IIR: You mean data analysis bringing improvements both in prevention of losses and in being able to price risks more precisely?
JLK: Yes, both of those things and potentially more, with regard to enabling a product and service perspective that allows actions to prevent bad things from happening. The data could be used to suggest new products and services that we wouldn’t have been able to offer—or perhaps even think of—before the data existed.
IIR: On the personal lines side, we’re already seeing many consumer products built with sensors to enable what’s being called the “connected home.” What do these advances mean for insurance?
JLK: It’s similar to the conversation about commercial insurance. IoT capabilities can be about monitoring the home, but in very specific ways, perhaps something that the homeowner needs to pay attention to. Sensors could be used for many different specific purposes, and these could related to broader-based services to help improve security and mitigate risk. In that regard, it’s highly relevant to us.
IIR: Do you see a kind of personal lines risk management and loss control emerging?

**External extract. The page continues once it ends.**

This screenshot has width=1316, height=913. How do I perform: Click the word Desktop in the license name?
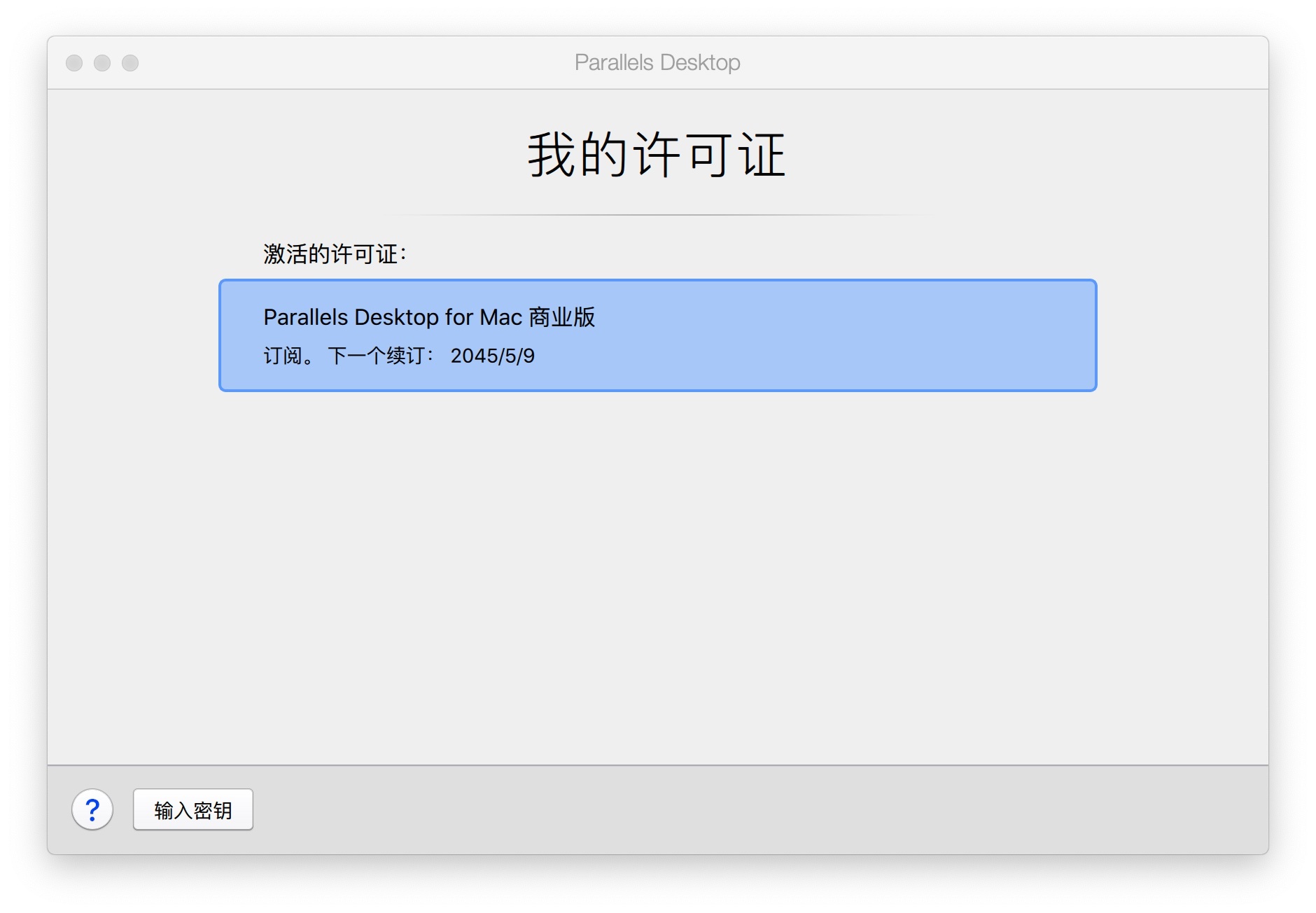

JLK: I think the answer is “Yes.” With consumers trying to solve all sorts of issues through sensors there comes an opportunity for a world of services, with insurance companies as one potential provider. The technology creates a shared interest in the data and outcomes. If that’s helpful to the customer, they’ll want to participate. I think there’s a whole world of opportunity to add new services around insurance products, for both personal and commercial lines, and these could change things dramatically. We’ve already seen how a similar kind of cooperation between insurer and policyholder has worked in vehicle telematics. I think that’s analogous to other aspects of how IoT technologies will hold opportunities for insurers and their customers.